It took me awhile, but I now pay for lessons, it'll be about $1300 this year. A friend keeps pointing out great deals on kijiji for R8s and CS Strats and I'm just not there... I know I'm better off getting 3 more years of lessons then I am buying a $4000 guitar. I think my teacher is better off too for that matter..


----------



## RickKotzen (Jan 12, 2018)

GetRhythm said:


> I know a lot of players who would gladly spend $2,500 on another guitar but they won't spend $60 to attend a skills workshop to actually learn something new!


This! What drives me crazy is when these guys talk like “pros” because somehow they feel like they’re allowed to just because they own pro (expensive/boutique) gear. I know a guy that has probably 2K$ in his pedalboard who isn’t able to play more than a few chords and acts like a rockstar. 

Funny story... this same guy once got in trouble trying to figure out a jazz song, due to the “complex chords”. So, while he was playing, I could hear him saying: - Damn, I hate jazz! That was my moment of satisfaction!


----------



## vadsy (Dec 2, 2010)

RickKotzen said:


> I could hear him saying: - Damn, I hate jazz!
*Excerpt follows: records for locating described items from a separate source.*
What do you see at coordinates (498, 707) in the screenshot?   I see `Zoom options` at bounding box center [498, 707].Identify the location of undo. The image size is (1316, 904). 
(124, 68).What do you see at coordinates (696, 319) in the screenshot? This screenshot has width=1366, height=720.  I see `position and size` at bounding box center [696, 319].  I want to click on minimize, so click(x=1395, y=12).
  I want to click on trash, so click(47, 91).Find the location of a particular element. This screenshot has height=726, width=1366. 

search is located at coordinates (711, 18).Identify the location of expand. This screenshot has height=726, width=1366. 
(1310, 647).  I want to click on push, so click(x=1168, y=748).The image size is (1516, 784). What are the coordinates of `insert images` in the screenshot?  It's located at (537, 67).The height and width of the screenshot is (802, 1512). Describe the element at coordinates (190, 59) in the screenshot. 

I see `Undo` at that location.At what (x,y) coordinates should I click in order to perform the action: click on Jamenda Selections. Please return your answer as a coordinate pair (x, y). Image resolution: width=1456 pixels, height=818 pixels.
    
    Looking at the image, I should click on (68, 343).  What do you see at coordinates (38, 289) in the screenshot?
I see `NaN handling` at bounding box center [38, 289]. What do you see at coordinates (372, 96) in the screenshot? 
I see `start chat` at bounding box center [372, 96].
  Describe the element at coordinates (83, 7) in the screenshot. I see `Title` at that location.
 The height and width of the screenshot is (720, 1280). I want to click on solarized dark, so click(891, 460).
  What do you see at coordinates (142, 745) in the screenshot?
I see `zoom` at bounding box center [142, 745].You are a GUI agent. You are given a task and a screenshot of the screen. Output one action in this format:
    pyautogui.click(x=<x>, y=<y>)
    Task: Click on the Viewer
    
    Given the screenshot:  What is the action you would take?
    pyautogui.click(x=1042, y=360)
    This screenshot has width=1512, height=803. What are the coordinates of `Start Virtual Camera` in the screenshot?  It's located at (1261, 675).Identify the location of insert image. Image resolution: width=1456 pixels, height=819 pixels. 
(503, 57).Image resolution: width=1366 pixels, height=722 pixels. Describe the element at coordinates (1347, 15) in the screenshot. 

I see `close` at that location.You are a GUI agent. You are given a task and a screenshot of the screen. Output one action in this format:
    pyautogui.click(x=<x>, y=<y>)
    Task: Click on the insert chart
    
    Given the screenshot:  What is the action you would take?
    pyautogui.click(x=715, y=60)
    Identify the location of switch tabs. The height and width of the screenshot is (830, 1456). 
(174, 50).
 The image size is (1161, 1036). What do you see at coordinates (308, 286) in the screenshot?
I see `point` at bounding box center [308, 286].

totally normal thing,., as proven by this clip, even God hates jazz


----------



## John Fisher (Aug 6, 2017)

I bought a Peavey Spyder for 50 bucks. It is in the sun room, so if I dont want to drag myself downstairs and power everything up I can just play around. Best 50 bucks I ever spent, plus I play more because it is a faster plug and play system for me


----------



## Michael Baker (Jan 23, 2019)

As a player for almost 50 (gasp) years I have never had time for so-called musicians who have more money than talent.
Or are slaves to the latest "in" product or gadget. Or "famous names" instruments (why is Gibbon's Les Paul more than Lifeson's)
If you look at the history of any respected and acknowledged player, they all started on inexpensive (sometimes cheap) instruments and amps.
And changing tastes come and go - I still can't get over that Fender released "Silverfaced" amps as classics. even back in the dim past owning a "CBS" Fender amp was a real faux pas. My first amp was a Silvertone - apologetically a tube amp. Brian May still has the homemade guitar he has always had. The Edge played Danelectro, Jack White with Res-o-Glass Airlines, guitars that hung for years in pawnshops are now desired collectibles. But they were cheap until recently - even Les Pauls were cheap at one time.
Don't scrimp on your main tools. While there are some good inexpensive guitars and amps, it is worth the cost to go up to a better guitar if you can. It will help you in the long run.
By a nice simple amp, used is good. Buy a single channel if you can bet a better build. (While Deluxe Reverbs are nice - a Princeton gets you 90%)
Some of the best guitarist never had a pedalboard, maybe a wah and a fuzz/drive. 
I always agreed with 'simple is better."
And enjoy. I haven't been in a regular band for sometime yet I still try new songs and still learn. It isn't about what you have, it is about what you do with what you have. I'd love to own a Porsche 912 but I don't. I'd love to own a Gibson L-5 or Super 400, but I can't justify that cost. I play with a group of musicians and all of us have wonderful instruments. Some are vintage, others newer. But it is always about the music.
Long post but it comes down to what you like, what you enjoy. It gets complicated if you work for money, but essentially it is your skill that uses your tools.


----------



## Budda (May 29, 2007)

RickKotzen said:


> This! What drives me crazy is when these guys talk like “pros” because somehow they feel like they’re allowed to just because they own pro (expensive/boutique) gear. I know a guy that has probably 2K$ in his pedalboard who isn’t able to play more than a few chords and acts like a rockstar.
> 
> Funny story... this same guy once got in trouble trying to figure out a jazz song, due to the “complex chords”. So, while he was playing, I could hear him saying: - Damn, I hate jazz! That was my moment of satisfaction!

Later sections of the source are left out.